▶ INFORMATION GIVEN

= = = = = = =

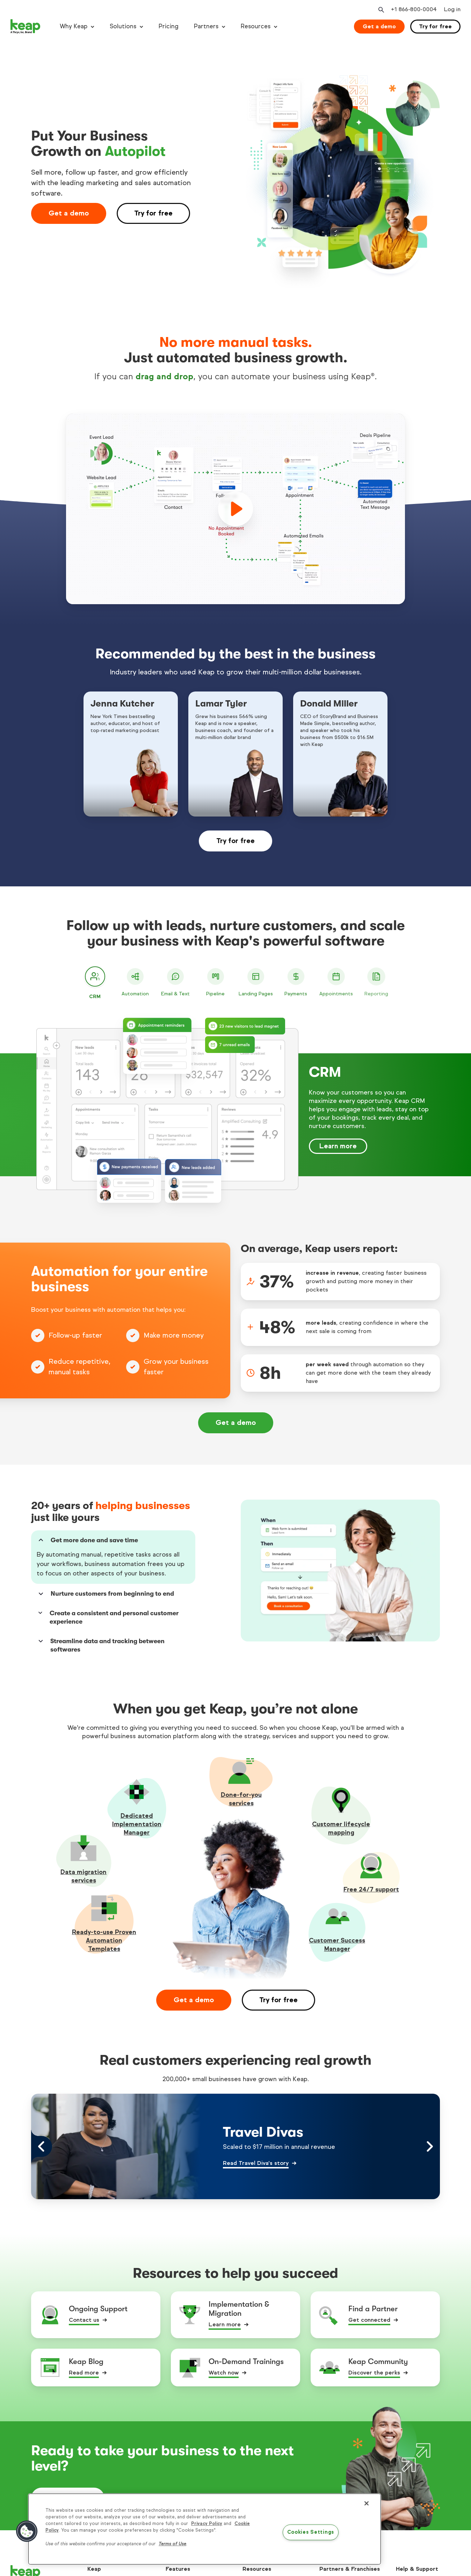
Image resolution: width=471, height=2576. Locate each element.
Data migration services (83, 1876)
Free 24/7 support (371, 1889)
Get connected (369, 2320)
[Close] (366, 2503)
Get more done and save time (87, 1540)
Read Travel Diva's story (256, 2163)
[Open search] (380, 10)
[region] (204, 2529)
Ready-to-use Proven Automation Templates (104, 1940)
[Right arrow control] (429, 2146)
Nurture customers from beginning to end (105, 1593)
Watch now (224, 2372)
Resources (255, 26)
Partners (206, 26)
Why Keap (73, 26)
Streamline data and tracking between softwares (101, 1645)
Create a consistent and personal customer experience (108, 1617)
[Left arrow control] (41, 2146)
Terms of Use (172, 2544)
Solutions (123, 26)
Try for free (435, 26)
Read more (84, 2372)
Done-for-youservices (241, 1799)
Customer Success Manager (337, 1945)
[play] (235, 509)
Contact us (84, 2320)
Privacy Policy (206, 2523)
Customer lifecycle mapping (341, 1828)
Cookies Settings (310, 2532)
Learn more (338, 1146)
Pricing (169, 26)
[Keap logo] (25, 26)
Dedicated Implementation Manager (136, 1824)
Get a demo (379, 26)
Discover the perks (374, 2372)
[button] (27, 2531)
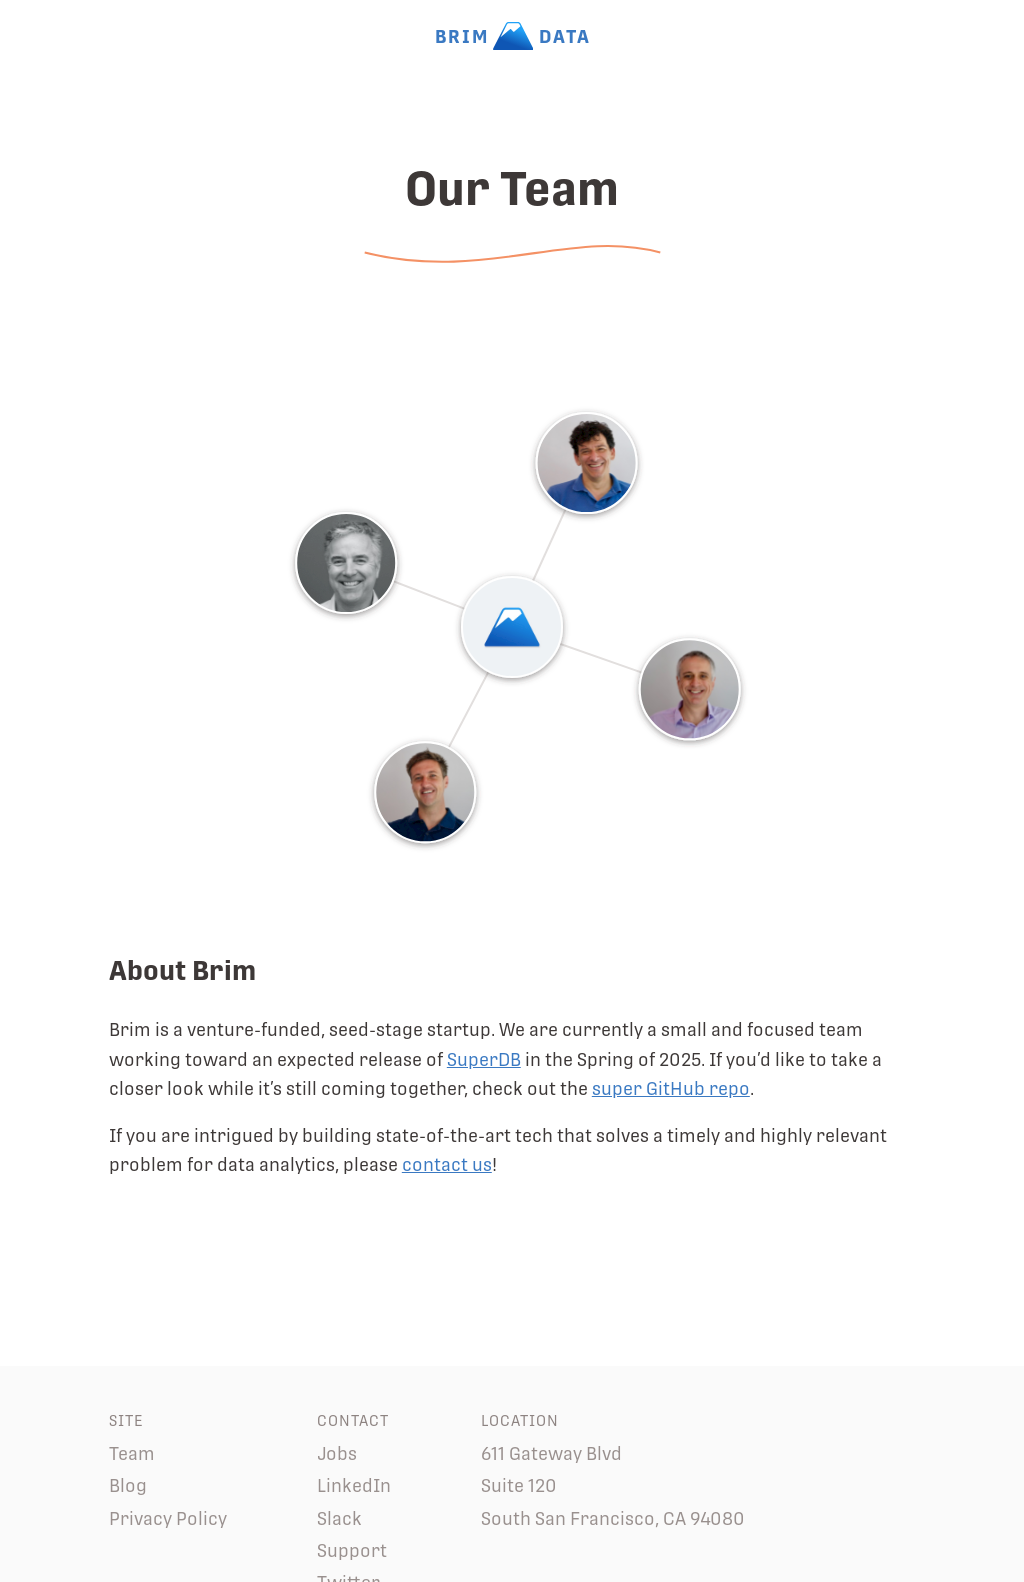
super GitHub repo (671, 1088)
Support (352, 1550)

= = = = = = =

▶ WHAT IS NEEDED
Copy every entry above word for word, omitting the pictures from your copy.

▶ EXERCISE OUTPUT
Image resolution: width=471, height=2576. Locate each element.
Data migration services (83, 1876)
Free 24/7 support (371, 1889)
Get connected (369, 2320)
[Close] (366, 2503)
Get more done and save time (87, 1540)
Read Travel Diva's story (256, 2163)
[Open search] (380, 10)
[region] (204, 2529)
Ready-to-use Proven Automation Templates (104, 1940)
[Right arrow control] (429, 2146)
Nurture customers from beginning to end (105, 1593)
Watch now (224, 2372)
Resources (255, 26)
Partners (206, 26)
Why Keap (73, 26)
Streamline data and tracking between softwares (101, 1645)
Create a consistent and personal customer experience (108, 1617)
[Left arrow control] (41, 2146)
Terms of Use (172, 2544)
Solutions (123, 26)
Try for free (435, 26)
Read more (84, 2372)
Done-for-youservices (241, 1799)
Customer Success Manager (337, 1945)
[play] (235, 509)
Contact us (84, 2320)
Privacy Policy (206, 2523)
Customer lifecycle mapping (341, 1828)
Cookies Settings (310, 2532)
Learn more (338, 1146)
Pricing (169, 26)
[Keap logo] (25, 26)
Dedicated Implementation Manager (136, 1824)
Get a demo (379, 26)
Discover the perks (374, 2372)
[button] (27, 2531)
super GitHub repo (671, 1088)
Support (352, 1550)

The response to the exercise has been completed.